引数として渡したいのは「箱」の方ですので、実行結果を渡してしまわないよう、コードを書くときは常に意識してみてください。
これからのステップアップ
関数を引数に取る感覚がつかめてきたら、次は lambda(ラムダ式)や、Pythonの標準機能である map(), filter() といった組み込み関数を学習してみるのがおすすめです。
これらはすべて、今回学んだ「関数を引数に渡す」仕組みの上に成り立っています。
最初は難しく感じても、実際に手を動かしてコードを書いていくうちに、「あ、こういうことか!」と腑に落ちる瞬間が必ずやってきます。
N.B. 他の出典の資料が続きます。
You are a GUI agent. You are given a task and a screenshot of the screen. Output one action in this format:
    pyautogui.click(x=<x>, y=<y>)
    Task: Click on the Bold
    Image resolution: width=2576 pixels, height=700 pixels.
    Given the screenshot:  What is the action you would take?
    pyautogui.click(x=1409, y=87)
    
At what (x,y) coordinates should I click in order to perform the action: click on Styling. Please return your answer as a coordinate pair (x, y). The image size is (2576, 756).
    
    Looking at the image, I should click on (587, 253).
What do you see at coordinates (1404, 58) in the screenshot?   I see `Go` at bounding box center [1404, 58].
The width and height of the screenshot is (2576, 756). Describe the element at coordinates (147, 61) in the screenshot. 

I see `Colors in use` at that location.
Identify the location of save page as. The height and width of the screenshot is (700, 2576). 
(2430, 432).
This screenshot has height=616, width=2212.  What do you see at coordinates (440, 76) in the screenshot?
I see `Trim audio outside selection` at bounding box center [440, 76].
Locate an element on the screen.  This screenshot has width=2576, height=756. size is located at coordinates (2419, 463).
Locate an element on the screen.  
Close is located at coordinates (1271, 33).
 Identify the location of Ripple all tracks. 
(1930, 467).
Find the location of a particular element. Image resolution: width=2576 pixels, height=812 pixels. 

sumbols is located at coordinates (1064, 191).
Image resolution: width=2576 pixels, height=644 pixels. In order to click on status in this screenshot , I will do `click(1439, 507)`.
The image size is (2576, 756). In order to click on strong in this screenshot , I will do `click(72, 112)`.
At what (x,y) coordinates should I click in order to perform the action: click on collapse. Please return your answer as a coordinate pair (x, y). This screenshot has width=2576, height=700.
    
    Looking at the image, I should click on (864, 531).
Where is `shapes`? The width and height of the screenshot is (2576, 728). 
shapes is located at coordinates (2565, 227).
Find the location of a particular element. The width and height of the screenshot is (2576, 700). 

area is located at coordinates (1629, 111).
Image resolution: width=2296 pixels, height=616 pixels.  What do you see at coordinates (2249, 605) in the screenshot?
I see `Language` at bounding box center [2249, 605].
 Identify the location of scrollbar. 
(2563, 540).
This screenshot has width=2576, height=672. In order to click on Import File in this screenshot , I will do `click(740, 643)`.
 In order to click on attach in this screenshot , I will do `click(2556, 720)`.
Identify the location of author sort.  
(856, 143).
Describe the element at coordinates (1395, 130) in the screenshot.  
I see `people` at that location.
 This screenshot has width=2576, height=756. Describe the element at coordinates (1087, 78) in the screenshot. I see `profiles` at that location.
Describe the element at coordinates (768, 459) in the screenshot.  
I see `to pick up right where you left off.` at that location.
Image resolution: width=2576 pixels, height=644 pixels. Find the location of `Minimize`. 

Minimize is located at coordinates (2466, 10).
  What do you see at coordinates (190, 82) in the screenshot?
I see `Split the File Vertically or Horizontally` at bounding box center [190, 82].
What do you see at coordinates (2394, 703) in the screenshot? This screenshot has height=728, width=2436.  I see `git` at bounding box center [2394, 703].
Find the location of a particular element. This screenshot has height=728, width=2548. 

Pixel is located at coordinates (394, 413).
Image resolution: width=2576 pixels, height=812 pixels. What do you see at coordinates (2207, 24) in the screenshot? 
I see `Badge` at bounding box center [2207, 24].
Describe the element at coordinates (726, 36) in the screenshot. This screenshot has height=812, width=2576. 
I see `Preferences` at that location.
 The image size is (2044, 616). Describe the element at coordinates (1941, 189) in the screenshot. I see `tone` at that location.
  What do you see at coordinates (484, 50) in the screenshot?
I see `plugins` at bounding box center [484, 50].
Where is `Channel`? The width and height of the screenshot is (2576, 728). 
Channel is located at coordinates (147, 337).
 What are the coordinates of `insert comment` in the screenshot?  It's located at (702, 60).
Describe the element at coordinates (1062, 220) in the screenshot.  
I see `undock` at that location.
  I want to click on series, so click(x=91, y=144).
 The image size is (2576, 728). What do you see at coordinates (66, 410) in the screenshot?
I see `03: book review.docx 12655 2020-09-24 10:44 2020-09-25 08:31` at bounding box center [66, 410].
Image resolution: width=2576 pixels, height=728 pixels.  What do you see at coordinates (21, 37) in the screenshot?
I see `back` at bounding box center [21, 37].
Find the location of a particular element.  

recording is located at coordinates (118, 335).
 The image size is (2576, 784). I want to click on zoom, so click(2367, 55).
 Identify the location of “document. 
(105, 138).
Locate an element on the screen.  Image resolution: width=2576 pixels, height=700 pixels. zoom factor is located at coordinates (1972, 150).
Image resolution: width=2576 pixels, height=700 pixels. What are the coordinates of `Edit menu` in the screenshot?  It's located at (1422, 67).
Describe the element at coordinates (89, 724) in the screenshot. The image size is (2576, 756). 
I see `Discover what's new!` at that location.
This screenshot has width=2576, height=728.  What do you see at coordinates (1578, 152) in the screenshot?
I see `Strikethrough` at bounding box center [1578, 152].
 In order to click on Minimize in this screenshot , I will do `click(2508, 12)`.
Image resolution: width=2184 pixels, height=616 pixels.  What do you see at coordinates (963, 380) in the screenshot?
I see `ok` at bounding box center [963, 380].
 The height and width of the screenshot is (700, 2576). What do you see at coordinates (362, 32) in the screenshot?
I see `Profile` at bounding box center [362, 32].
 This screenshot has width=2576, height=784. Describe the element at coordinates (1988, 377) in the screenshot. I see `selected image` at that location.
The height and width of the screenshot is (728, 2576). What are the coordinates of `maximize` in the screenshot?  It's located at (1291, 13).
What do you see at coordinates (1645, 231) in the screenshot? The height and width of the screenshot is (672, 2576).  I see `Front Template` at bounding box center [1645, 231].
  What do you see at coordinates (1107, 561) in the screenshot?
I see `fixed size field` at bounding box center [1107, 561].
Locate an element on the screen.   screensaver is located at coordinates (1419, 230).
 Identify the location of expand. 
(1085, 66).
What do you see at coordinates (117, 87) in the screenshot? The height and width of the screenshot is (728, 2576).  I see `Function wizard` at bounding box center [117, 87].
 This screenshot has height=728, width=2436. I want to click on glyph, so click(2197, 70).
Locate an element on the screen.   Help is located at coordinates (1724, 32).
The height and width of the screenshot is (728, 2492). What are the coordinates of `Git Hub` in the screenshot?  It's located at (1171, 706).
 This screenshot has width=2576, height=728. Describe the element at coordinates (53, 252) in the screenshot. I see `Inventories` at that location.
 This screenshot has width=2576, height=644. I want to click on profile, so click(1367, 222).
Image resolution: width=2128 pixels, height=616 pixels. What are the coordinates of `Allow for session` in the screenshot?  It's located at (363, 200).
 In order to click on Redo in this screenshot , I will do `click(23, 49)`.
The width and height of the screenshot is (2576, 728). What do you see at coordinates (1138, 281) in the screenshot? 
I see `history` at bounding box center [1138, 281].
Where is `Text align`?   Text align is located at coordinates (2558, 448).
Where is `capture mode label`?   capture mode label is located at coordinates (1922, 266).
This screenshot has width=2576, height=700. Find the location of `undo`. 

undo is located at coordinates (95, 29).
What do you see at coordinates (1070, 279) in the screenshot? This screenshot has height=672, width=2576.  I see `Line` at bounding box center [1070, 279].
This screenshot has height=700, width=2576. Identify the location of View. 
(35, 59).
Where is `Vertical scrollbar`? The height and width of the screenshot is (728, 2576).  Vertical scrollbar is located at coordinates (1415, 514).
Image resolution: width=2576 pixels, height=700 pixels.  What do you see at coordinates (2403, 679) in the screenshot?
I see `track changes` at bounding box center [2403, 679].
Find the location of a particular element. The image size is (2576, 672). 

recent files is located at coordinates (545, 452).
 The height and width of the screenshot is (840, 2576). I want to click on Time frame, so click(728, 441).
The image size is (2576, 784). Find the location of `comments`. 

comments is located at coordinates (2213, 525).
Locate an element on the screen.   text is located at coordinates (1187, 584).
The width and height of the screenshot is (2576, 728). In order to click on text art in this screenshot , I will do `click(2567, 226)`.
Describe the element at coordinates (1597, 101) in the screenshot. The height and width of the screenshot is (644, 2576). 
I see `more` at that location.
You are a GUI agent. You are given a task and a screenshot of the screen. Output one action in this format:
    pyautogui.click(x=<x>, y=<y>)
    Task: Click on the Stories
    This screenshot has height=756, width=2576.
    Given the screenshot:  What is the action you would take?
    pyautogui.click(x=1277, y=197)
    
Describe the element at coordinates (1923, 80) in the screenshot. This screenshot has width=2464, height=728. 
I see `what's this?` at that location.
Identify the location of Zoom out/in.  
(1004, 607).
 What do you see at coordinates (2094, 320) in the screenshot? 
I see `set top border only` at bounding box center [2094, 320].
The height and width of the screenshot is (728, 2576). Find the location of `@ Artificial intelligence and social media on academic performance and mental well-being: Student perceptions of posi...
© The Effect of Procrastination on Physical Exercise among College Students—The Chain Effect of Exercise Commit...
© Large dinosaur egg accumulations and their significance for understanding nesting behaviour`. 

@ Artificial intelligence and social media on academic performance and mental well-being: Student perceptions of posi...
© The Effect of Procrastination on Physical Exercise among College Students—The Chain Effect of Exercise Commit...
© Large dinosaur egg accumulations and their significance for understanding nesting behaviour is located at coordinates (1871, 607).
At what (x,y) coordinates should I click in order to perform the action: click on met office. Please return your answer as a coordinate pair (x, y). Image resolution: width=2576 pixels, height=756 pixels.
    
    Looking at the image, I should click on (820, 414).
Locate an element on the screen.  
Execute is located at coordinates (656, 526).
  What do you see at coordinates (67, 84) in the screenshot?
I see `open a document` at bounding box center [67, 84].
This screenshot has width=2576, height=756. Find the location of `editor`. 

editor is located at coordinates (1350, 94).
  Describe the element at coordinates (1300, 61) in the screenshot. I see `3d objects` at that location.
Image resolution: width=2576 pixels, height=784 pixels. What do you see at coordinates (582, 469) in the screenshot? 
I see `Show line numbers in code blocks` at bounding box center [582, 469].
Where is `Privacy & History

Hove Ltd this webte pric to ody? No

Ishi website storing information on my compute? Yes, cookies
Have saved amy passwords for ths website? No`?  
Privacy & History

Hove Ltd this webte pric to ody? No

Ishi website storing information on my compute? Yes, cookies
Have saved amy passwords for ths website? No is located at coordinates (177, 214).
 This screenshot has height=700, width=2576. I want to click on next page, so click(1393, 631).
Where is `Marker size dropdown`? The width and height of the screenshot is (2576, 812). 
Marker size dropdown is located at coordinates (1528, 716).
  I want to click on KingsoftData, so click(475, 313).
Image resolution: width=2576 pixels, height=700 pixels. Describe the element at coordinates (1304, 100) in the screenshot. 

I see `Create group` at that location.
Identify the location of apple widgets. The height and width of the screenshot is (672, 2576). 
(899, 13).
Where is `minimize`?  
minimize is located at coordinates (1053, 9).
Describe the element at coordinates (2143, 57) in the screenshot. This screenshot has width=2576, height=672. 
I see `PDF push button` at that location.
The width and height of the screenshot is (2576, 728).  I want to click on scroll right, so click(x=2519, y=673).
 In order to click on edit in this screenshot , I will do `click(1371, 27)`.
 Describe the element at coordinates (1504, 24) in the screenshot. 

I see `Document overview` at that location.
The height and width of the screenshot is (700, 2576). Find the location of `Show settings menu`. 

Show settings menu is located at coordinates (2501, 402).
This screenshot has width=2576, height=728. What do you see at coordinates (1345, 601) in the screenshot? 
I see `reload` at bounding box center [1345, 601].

焦らず、一つひとつの挙動を楽しみながら学んでいきましょう。
生徒
先生、まとめのコードを見て「関数を部品として入れ替える」という意味がやっと分かってきました! apply_operation 関数を変えずに、動作だけを変えられるのはすごく便利ですね。
先生
その通りです!素晴らしい気づきですね。プログラムが大きくなればなるほど、一部を修正したときに他の場所が壊れないように作る必要があります。関数を引数で渡す設計は、そのための強力な武器になるんですよ。
生徒
でも、ついつい square() みたいにカッコを書いてしまいそうです……。これって、どうやって気をつければいいんでしょうか?
先生
慣れるまでは、「今、私は『処理を予約』しているのか、それとも『今すぐ実行』したいのか」を自分に問いかけてみるといいですよ。引数で渡すときは、後で使ってもらうための「予約」なので、カッコは不要なんです。
生徒
なるほど、「予約」ですね!イメージしやすいです。他にも map とか filter とかも関係していると聞きました。次はそれを使って、もっと短くてカッコいいコードを書いてみたいです!
先生
意欲的で素晴らしいですね。Pythonの標準ライブラリには、関数を引数に取る便利な機能がたくさんあります。今回学んだ基礎があれば、それらの公式ドキュメントを読んだときも、スッと理解できるようになっているはずですよ。一緒に頑張りましょう!
生徒
はい!ありがとうございました。まずは自分で「3倍にする関数」を自作して、さっきのプログラムに組み込んで動かしてみます!